Dataset excerpts
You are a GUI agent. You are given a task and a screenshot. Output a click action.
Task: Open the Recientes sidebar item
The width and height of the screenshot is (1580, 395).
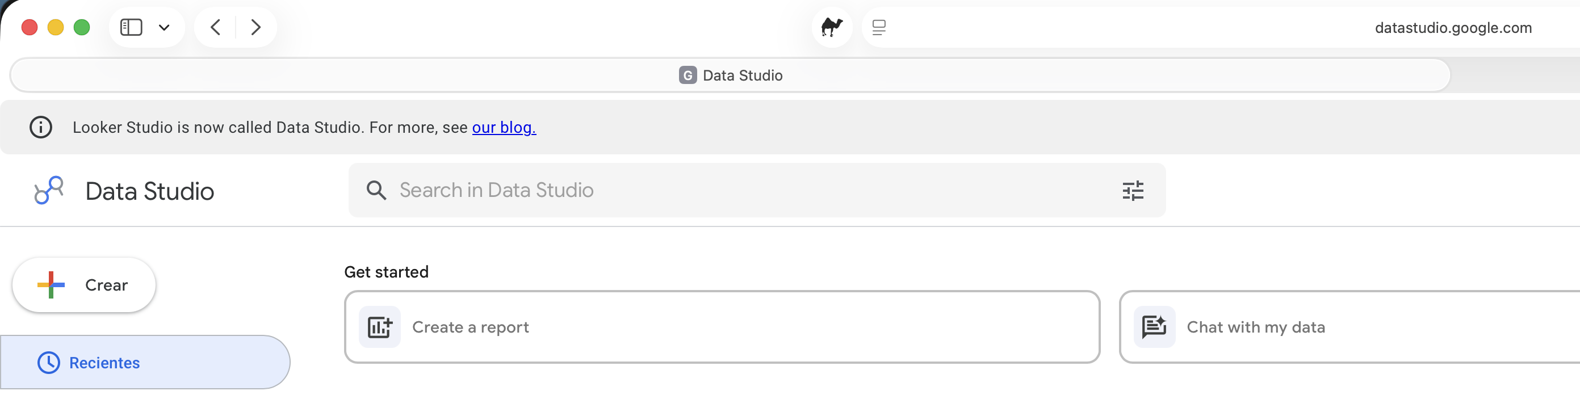pyautogui.click(x=145, y=362)
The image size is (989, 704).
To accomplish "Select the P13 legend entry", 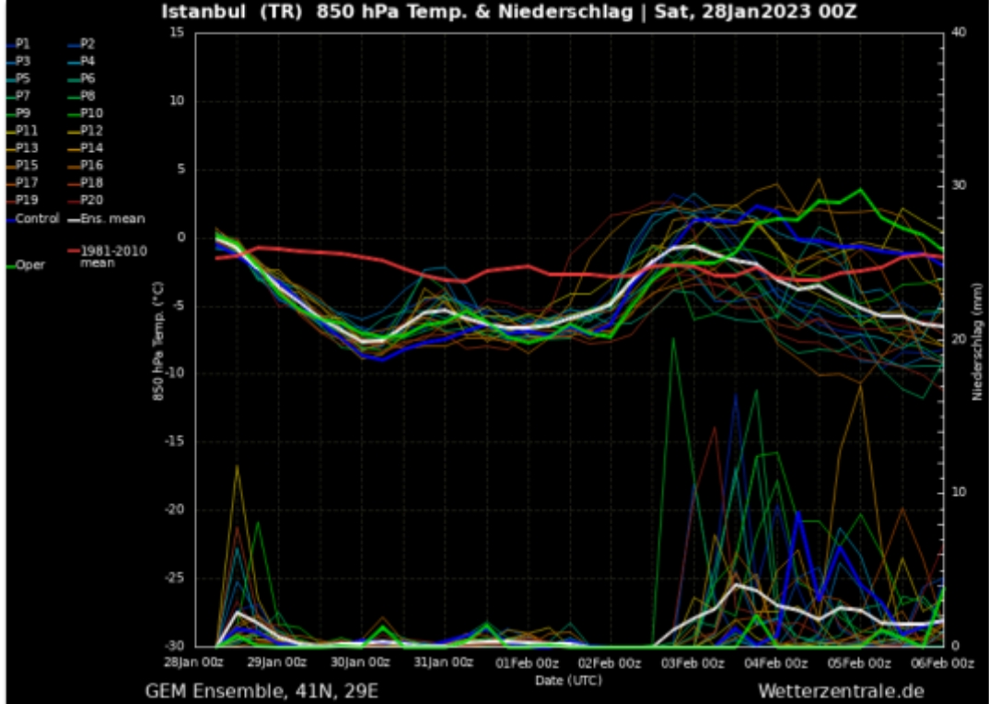I will pos(26,148).
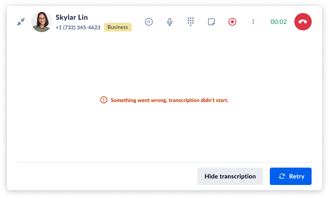Image resolution: width=329 pixels, height=198 pixels.
Task: Open the dialpad keypad
Action: (191, 22)
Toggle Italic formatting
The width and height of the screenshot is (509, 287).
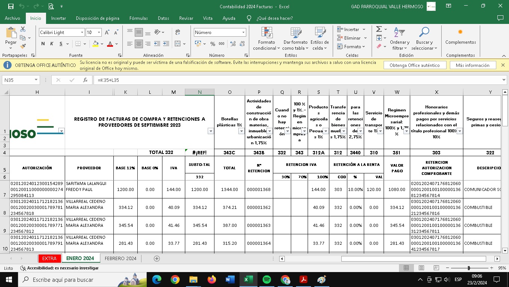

### Your objective
The line that contains "Toggle Italic formatting" opens the part to copy, and the last line of the records closes it; set down those lines exactly, pictures excluded.

### Reply to the exercise
Toggle Italic formatting
The width and height of the screenshot is (509, 287).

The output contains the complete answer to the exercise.